Category: Battlestar Galactica (2003)
Genre: Complete, Cylon POV, Cylon Raider - Freeform, Gen, One-Shot, Reincarnation
Language: English
Status: Completed
Published: 2018-12-02
Updated: 2018-12-02
Packaged: 2019-09-05 18:20:29
Rating: General Audiences
Warnings: No Archive Warnings Apply
Chapters: 1
Words: 1,064
Publisher: archiveofourown.org
Story URL: https://archiveofourown.org/works/16815964
Author URL: https://archiveofourown.org/users/katvoira/pseuds/katvoira
Summary: The first time she died, she wasn't prepared for the pain.





	Burning

The first time she died, she wasn't prepared for the pain.

They were all new, shiny, untested in combat. Not a scratch on any of them. Then they went out, homing in on those wireless communication signals, and the occasional ding on their armour told them the flesh-enemies had scored a hit. It wasn't pain, not yet; only acknowledgement.

They gathered back into their hangar and quietly discussed the disturbing feeling of something hitting their armour. One claimed she'd seen her wingmate disappear in a hail of those ding-pieces.

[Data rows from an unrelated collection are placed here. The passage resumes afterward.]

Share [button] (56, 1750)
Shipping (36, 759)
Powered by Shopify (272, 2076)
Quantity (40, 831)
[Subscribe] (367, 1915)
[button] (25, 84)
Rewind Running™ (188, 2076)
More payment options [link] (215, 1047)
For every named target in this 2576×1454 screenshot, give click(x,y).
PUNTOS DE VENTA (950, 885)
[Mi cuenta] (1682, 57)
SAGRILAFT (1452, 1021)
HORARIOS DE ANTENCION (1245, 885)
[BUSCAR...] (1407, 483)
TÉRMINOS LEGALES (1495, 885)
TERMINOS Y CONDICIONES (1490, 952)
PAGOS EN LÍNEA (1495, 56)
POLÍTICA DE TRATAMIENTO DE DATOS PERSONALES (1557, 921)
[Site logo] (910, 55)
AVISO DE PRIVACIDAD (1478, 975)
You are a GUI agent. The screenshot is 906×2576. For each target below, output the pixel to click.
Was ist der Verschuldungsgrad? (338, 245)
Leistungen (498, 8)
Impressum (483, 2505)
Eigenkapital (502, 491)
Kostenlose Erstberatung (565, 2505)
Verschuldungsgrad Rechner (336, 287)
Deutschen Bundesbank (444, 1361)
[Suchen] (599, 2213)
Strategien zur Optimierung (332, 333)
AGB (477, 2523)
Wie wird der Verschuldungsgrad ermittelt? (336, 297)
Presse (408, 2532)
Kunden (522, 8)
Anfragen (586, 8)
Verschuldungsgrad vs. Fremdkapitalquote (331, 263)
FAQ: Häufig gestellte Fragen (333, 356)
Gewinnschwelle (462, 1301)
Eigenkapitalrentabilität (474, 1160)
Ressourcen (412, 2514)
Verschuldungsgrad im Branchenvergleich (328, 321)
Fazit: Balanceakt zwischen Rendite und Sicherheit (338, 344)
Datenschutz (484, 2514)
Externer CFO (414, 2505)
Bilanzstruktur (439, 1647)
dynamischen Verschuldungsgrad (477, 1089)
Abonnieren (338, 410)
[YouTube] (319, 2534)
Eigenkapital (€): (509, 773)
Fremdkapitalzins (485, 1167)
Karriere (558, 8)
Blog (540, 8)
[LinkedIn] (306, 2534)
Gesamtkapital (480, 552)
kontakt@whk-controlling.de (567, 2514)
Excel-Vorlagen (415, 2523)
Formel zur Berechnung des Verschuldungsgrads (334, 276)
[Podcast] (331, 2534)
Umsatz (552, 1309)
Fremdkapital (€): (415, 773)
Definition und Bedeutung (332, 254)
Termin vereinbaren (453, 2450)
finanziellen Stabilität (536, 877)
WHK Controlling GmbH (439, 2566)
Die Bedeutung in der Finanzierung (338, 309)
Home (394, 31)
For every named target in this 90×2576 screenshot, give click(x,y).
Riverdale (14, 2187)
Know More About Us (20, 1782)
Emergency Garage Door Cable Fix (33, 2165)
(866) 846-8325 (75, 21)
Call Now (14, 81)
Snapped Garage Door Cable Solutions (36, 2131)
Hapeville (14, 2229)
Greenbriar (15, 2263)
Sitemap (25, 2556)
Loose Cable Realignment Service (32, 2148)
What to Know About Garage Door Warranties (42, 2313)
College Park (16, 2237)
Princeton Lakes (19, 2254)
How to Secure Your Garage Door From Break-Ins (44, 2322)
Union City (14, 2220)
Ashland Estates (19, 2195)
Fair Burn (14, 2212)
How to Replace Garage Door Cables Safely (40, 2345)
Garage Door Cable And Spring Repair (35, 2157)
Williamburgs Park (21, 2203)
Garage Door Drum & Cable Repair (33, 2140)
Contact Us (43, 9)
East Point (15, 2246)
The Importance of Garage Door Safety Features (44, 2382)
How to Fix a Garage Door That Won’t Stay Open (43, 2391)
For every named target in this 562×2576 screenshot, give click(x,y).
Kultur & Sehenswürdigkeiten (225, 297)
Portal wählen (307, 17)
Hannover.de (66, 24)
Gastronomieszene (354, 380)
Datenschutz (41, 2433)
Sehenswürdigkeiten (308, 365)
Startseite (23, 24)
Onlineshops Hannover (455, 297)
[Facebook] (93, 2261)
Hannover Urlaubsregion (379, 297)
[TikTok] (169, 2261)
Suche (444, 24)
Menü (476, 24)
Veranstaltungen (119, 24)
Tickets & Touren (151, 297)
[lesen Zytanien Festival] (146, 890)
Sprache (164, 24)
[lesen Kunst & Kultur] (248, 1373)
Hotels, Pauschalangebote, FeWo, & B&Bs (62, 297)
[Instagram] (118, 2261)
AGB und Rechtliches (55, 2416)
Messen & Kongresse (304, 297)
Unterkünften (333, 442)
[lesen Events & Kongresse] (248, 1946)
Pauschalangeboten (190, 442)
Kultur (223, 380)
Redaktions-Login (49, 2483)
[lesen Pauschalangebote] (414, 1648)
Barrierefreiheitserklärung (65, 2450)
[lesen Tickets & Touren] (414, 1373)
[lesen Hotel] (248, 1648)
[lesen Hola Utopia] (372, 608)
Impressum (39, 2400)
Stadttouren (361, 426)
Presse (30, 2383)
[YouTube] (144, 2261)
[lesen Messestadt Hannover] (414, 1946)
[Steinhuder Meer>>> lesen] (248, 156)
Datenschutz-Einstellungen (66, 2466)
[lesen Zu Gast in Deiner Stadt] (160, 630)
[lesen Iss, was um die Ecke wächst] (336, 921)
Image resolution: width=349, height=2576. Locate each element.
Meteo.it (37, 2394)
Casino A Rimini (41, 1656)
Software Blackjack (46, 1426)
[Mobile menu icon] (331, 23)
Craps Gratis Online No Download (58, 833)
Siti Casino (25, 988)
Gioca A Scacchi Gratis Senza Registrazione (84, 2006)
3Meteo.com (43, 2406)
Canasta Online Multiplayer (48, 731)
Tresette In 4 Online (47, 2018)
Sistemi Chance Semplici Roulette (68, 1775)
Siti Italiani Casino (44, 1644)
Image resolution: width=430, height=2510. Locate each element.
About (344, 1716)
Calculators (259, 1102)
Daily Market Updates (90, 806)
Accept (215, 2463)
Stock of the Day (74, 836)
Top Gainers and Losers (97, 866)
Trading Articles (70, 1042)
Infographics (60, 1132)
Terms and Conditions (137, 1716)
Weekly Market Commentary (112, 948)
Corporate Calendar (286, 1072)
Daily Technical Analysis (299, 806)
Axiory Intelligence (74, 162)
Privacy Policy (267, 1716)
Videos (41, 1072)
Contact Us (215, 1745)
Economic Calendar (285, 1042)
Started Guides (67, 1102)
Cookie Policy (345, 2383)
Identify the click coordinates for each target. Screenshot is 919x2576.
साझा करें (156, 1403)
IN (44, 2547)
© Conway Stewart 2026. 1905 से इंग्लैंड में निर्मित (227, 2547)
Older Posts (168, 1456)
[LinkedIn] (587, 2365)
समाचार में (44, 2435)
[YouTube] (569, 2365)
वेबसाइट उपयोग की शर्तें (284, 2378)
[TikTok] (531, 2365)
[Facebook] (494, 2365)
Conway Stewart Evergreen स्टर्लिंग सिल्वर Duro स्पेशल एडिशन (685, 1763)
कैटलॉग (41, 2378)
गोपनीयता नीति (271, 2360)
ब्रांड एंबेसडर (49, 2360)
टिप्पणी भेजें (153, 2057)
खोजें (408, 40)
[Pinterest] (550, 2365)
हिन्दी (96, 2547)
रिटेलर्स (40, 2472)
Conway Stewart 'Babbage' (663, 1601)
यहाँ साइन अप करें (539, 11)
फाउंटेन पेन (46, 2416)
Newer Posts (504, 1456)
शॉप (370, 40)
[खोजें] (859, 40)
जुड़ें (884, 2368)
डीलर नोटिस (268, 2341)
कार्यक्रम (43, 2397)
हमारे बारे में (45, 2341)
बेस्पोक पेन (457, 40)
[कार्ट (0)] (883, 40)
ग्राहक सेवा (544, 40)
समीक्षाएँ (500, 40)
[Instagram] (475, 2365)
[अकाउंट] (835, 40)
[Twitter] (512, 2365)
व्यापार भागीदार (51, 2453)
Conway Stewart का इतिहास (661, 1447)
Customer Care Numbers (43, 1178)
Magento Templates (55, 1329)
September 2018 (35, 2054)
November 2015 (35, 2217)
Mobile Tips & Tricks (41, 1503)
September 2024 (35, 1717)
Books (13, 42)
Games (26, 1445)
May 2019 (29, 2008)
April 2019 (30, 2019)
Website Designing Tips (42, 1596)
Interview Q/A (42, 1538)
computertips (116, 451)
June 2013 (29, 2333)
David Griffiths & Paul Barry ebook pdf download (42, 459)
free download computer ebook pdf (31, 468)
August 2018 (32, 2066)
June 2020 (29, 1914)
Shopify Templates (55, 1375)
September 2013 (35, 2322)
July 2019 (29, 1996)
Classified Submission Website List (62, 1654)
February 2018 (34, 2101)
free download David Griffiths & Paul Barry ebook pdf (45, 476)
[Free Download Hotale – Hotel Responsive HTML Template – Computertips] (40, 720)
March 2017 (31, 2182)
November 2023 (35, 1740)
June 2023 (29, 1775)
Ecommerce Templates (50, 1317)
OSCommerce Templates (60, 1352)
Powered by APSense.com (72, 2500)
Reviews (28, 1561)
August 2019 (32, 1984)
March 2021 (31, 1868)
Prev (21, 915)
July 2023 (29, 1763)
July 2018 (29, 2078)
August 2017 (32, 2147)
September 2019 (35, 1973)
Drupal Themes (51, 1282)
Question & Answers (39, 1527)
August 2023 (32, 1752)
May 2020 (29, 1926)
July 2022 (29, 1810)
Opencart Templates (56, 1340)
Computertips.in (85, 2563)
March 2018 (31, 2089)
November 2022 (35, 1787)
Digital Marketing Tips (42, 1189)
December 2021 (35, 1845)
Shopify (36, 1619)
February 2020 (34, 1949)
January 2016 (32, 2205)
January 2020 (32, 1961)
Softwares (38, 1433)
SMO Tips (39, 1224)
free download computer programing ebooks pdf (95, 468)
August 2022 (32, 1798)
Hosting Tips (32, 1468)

She didn't believe the stories, then. She didn't believe them while they chased the flesh-enemies through space, beyond where even their hangar-home's data had seen. She didn't believe them until they had been sent out on patrol, scouting for orbital satellites with specific atmospheric readings. One of her hangar-mates said it was called 'water', though what that was supposed to mean she didn't know.

She got hit, multiple times, in the engagement when they found the flesh-enemies. One shot got her right behind the optical sensor, and it didn't ding this time; it burrowed into her interior and she finally understood what burning meant.

She came to far away from her old body, in a fresh and new set of armour. The flesh-friends (masters, really, though they didn't seem to think of themselves as proper hardware) queried her, sent out more of her hangar-mates to seek the flesh-enemies.

They put her back in her own hangar, and the others complimented her fresh new sensors. She twitched when she went to sleep for the cycle, her dreams filled with burning and red. What was red?

She asked a flesh-friend, via query, what red was, and she was sent for conditioning. The centurion models were more talkative, telling of the red the flesh-enemies leaked when hit. Why would she have any of that?

The centurions said the flesh-friends were the same. The same as the flesh-enemies? No, they explained. The same in appearance, but the flesh-friends were manufactured properly. According to God's will.

She hadn't encountered the concept before. The centurions explained it patiently, answering her endless questions when everything they said required further explanation.

So this God was a fleshless being, uncabled, which could sense and control all of them at once. She didn't think that was very good. It did fit the centurions, though, with their flesh-like shapes and clear control circuits.

She wasn't the same as them.

The conditioning ended when she was needed to fight again.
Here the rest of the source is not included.